Mon, 06/01/2020 - 20:45

Dear colleagues


  1. To chloroquine or not to chloroquine?
  • Erickson reminds us of the narrow therapeutic range with cardiotoxicity (arrythmias), vasodilatation (hypotension) and seizures (attach 1).
  • Rodrigo et al summarizes results in various viral infections (HOV, HCV, Dengue and COVID) and concludes that the evidence of therapeutic potency is very weak (attach 2)
  • Das et al finds no evidence of therapeutic effect in 12 selected studies (attach 3)
  • Shah et al were not able to make firm conclusions on prophylactic use, because of lack of clinical evidence (attach 4)
  • Mehra et al have reviewed a large set of international data and found no evidence of therapeutic benefit by either chloro or hydroxychloro with or without macrolide. They all showed however a strong association with ventricular arrthymias (Fig 3 p. 7)  and were an independent predictor of mortality (Fig 2 p. 6). (attach 5)
  • It is a very heated debate: in Brazil a failed trial led to death threaths… (attach 6)

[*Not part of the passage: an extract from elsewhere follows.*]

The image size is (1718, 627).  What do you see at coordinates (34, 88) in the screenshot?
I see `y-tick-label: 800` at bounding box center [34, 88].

To be honest with you, I cannot critically judge all the methodological ins and outs, which have already been discussed on all kinds of fora. As an enthusiast immune-virologist, I’m really impressed by all the possible indirect effects of chloroquine on the immune system.  But, in the end, it all reminds me too much of the early days of HIV: as long as we did not have AZT, we “repurposed” several drugs with very doubtful results.  So, dear colleagues, if you see me on one not-so-fine day at the Emergence Department with a bad COVID-19, please give me oxygen, antipyretics and maybe some antibiotics.  If you have Remdesivir, I’d like to try it, but leave chloroquine out of your cocktail.   Thank you very much in advance.

As you could understand , I’m not a chloroquine fan, but a scientist has to consider all arguments. The paper by Mehra has already inspired WHO and other agencies to dissuade or pause further CQ trials, but it is seriously criticized, because it is an observational study and has some flaws. Thus, it is possible that more sick people preferentially obtained CQ and therefor died more.  You can read more in the first attachment.

If a well-performed trial shows that I’m wrong, I’ll be the first person to inform you.  But if not, I close the chloroquine chapter.